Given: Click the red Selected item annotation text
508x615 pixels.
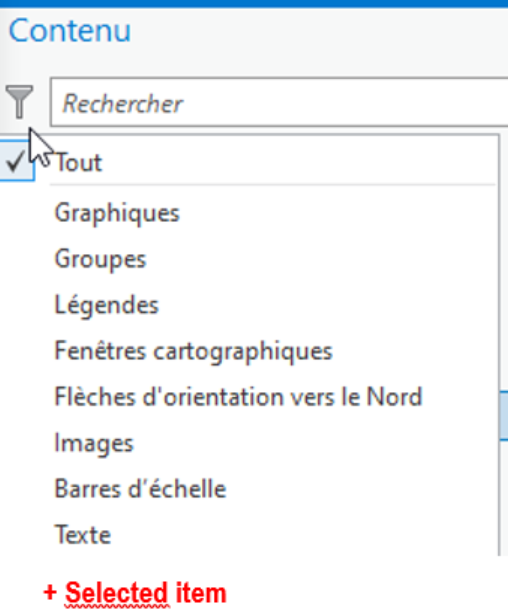Looking at the screenshot, I should point(146,593).
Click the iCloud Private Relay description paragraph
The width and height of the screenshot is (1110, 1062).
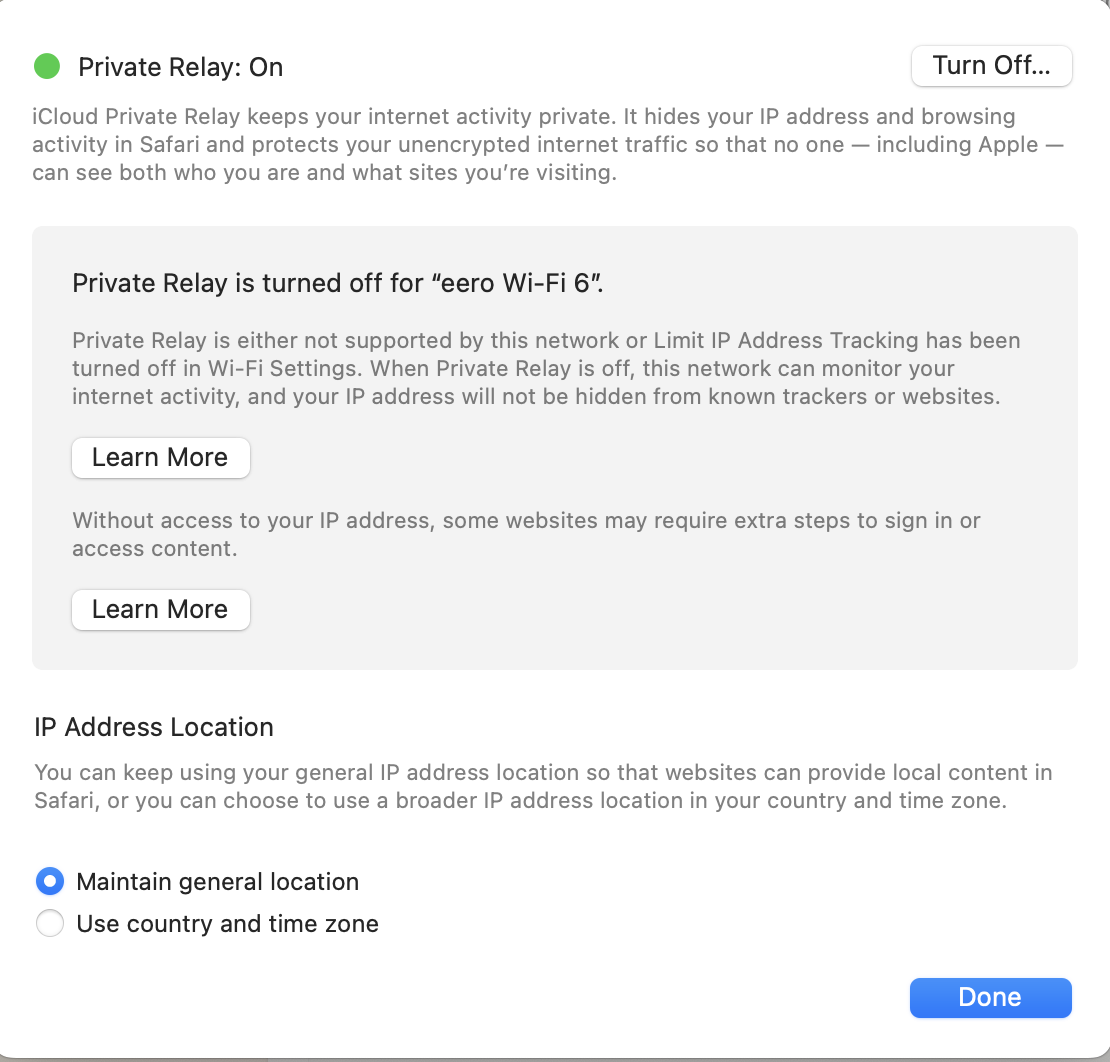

**INSTRUCTIONS FOR THE TASK**
Repeat the data above exactly, leaving out any pictures it holds.

**TASK RESPONSE**
Given: Click the red Selected item annotation text
508x615 pixels.
Looking at the screenshot, I should point(146,593).
Click the iCloud Private Relay description paragraph
The width and height of the screenshot is (1110, 1062).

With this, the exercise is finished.